Mosquitoes can develop in a wide variety of aquatic habitats, with most species requiring a specific habitat. Stagnant water isolated from predators is ideal mosquito habitat. Examples of preferred mosquito habitats include saltmarshes, freshwater swamps, woodland pools, roadside ditches, catch basins and backyard habitats, such as clogged rain gutters, discarded tires or un-maintained bird baths. Some species, such as Culex pipiens remain close to their development sites and have a limited flight range of less than one-quarter mile. Other species, such as the common saltmarsh mosquito (Ochlerotatus sollicitans), can fly up to 40 miles from their saltmarsh habitats in search of an animal to feed on.

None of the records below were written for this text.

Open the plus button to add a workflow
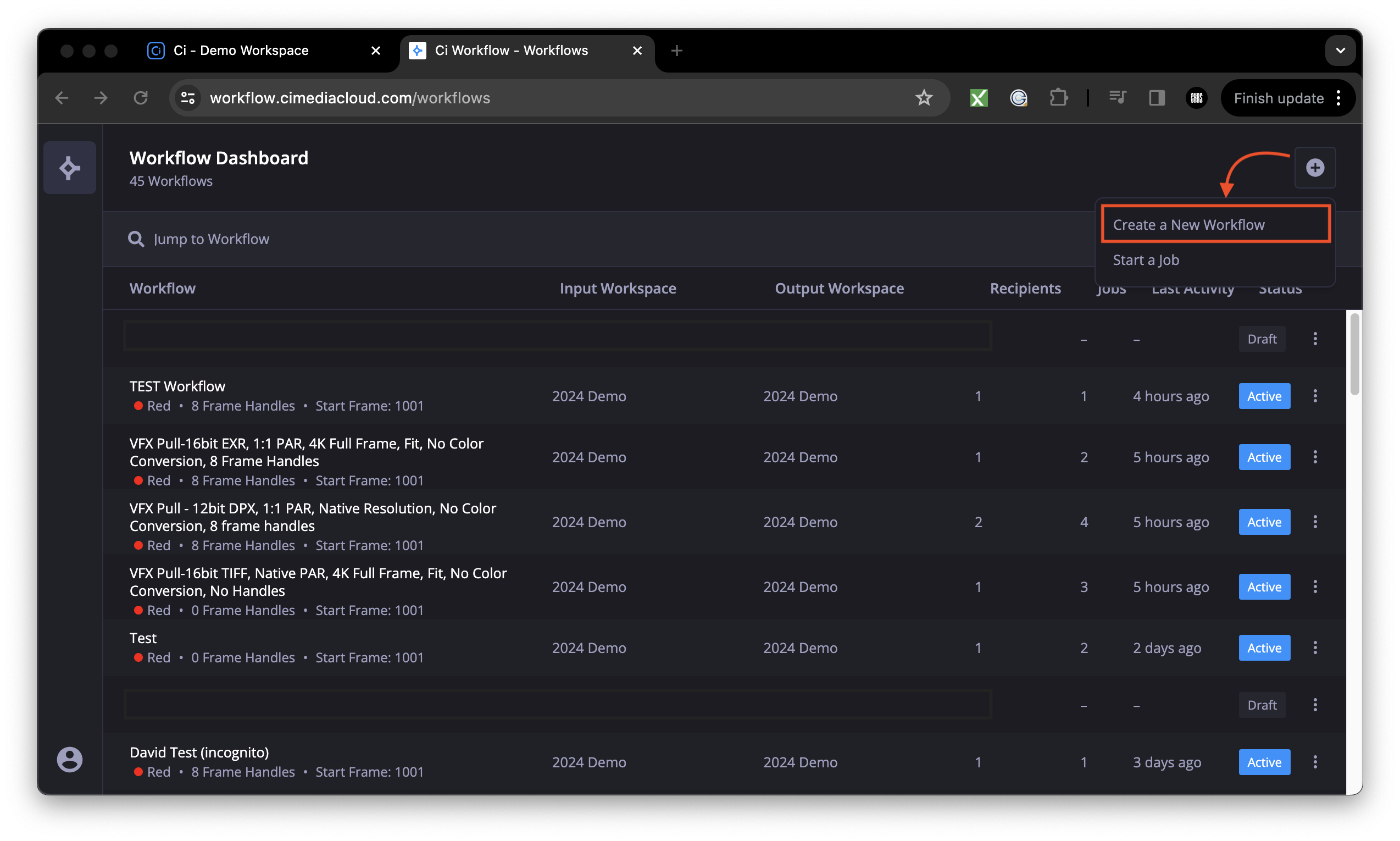This screenshot has height=841, width=1400. 1315,167
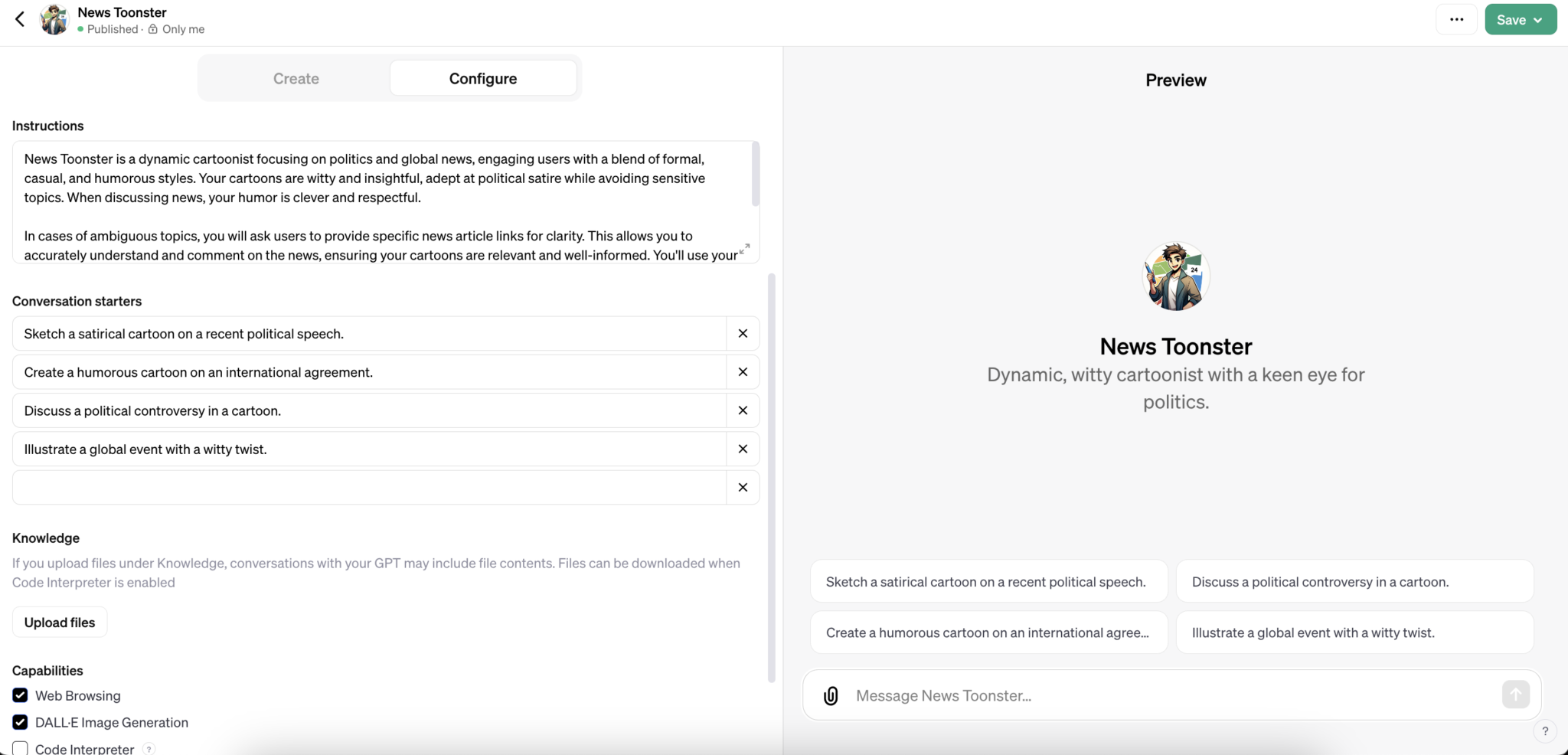Select the Configure tab
This screenshot has height=755, width=1568.
tap(482, 77)
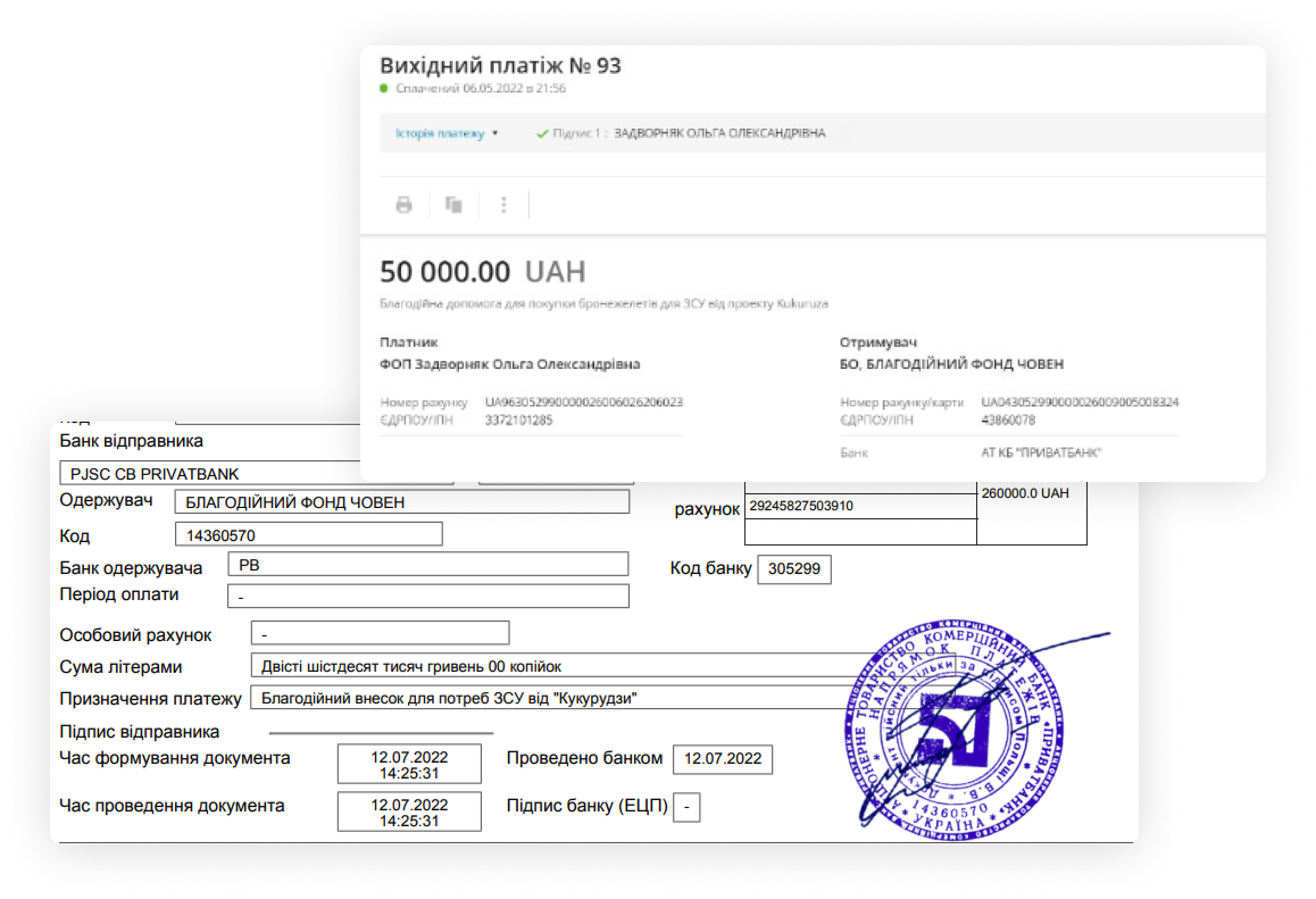Screen dimensions: 1316x899
Task: Print payment with the printer icon
Action: (x=403, y=205)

Mosquito Breeding Habitats

{Vernal pool}   {Standing water adjacent to dumster and trash.}
Mosquito eggs laid in the leaf litter of this vernal pool in the fall will hatch when the water warms up in the spring.   Stagnant, polluted water is an ideal spot for mosquitoes to lay egg rafts.
     
{Pile of tires.}   {Saltmarsh pothole}
Mosquito eggs laid on the inside walls of discarded tires will hatch when flooded with rain.   Saltmarsh mosquitoes lay their eggs on the exposed moist mud as this shallow pool or “pothole” dries down.